▶ **Work required**
Could you copy each line of the listing below that has the word "icon"?

▶ **Records**
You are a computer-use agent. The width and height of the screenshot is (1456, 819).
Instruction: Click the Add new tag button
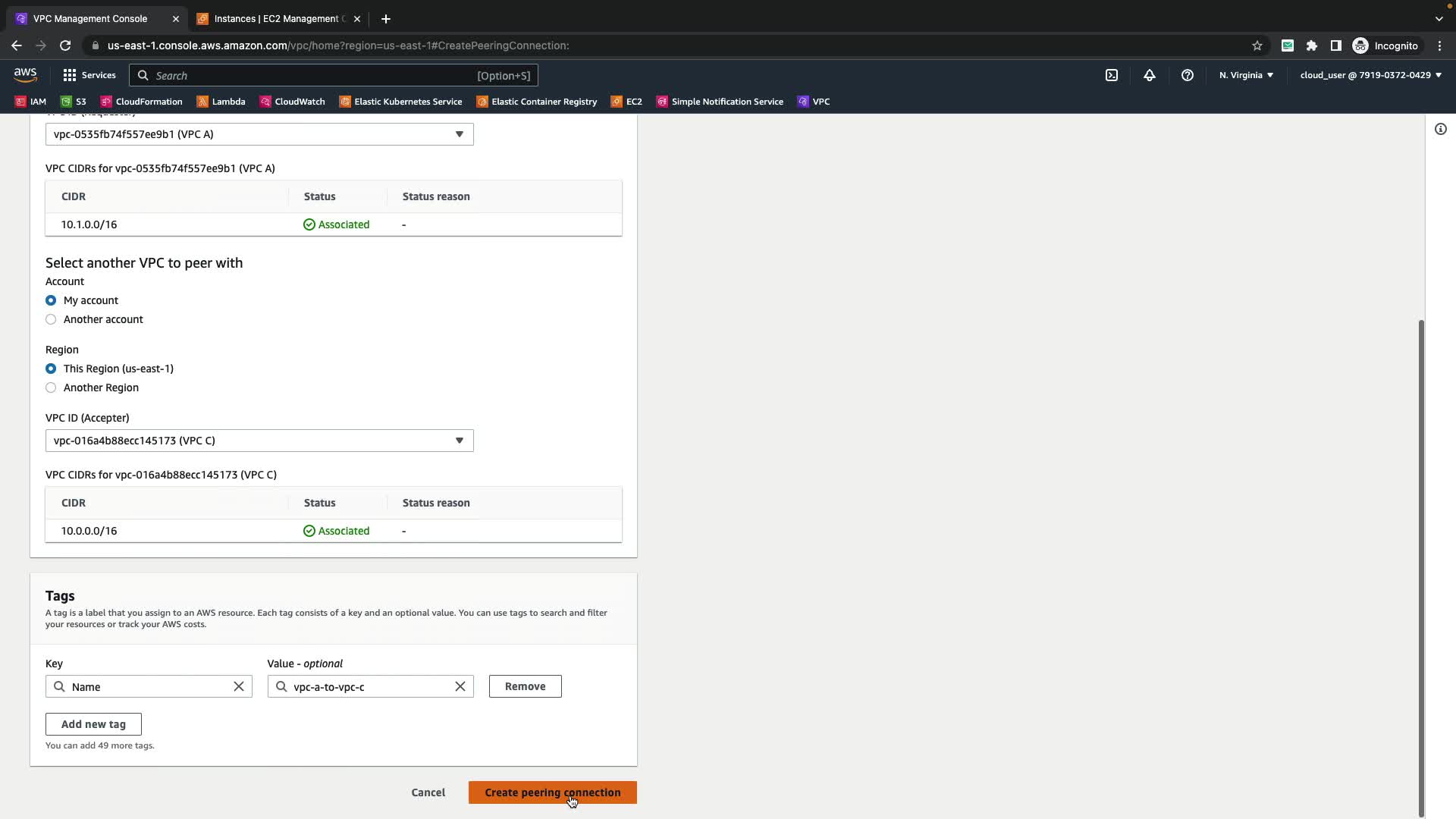tap(93, 724)
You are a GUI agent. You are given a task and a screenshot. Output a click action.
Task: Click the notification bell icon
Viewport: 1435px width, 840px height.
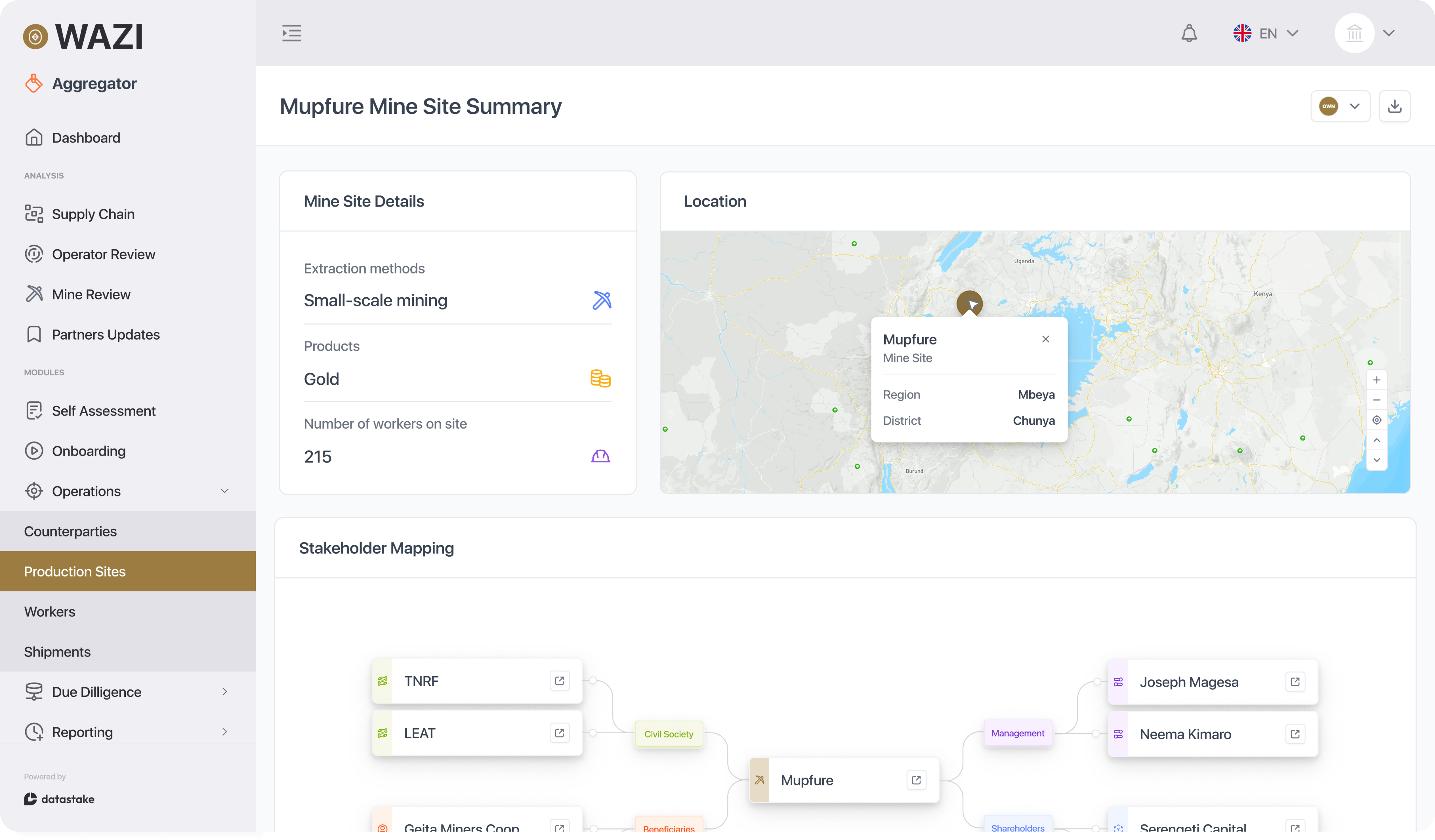point(1189,33)
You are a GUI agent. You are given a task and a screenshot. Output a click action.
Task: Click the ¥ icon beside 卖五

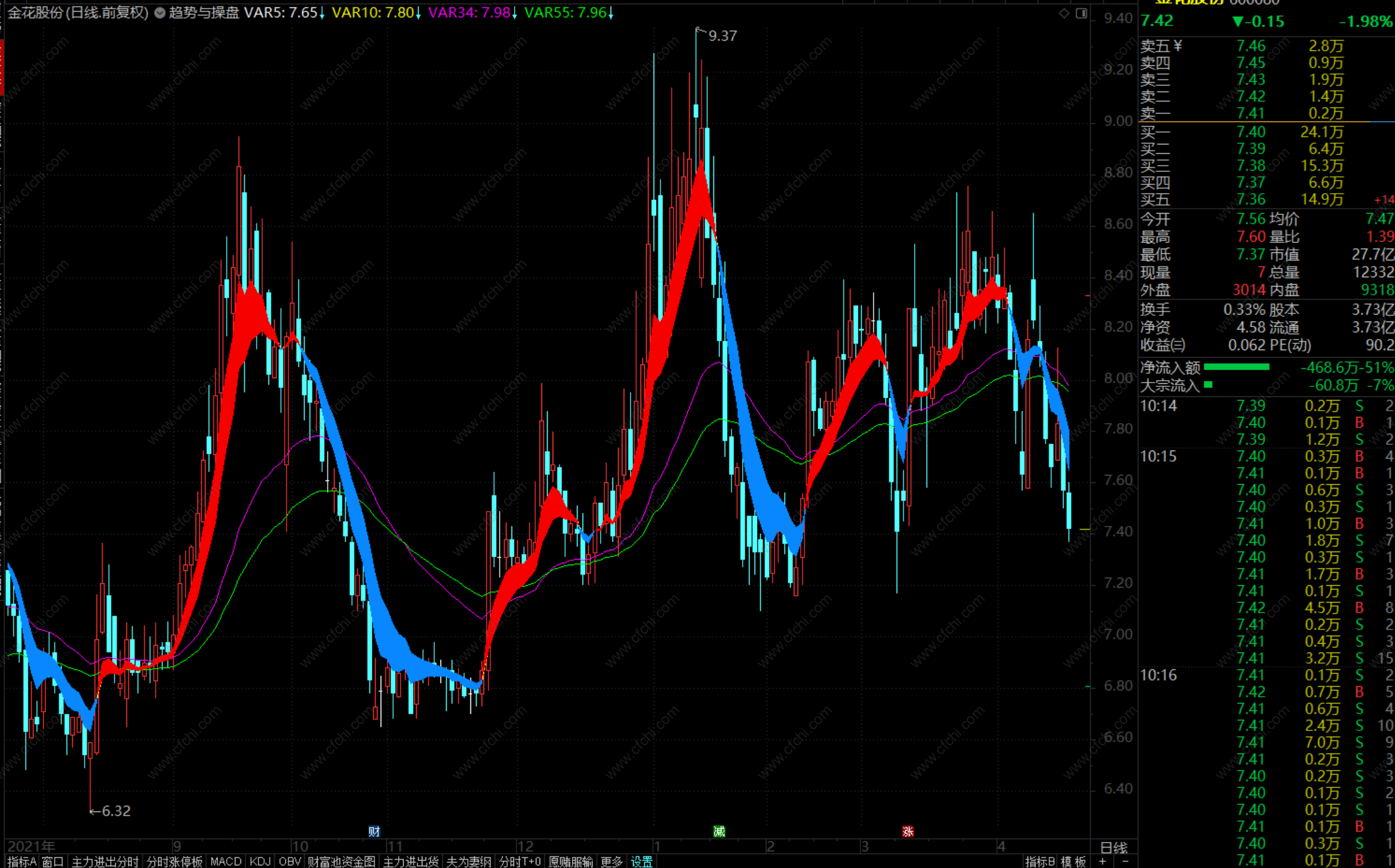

▶ **Solution below**
Task: Click the notification bell icon
Task: Click the ¥ icon beside 卖五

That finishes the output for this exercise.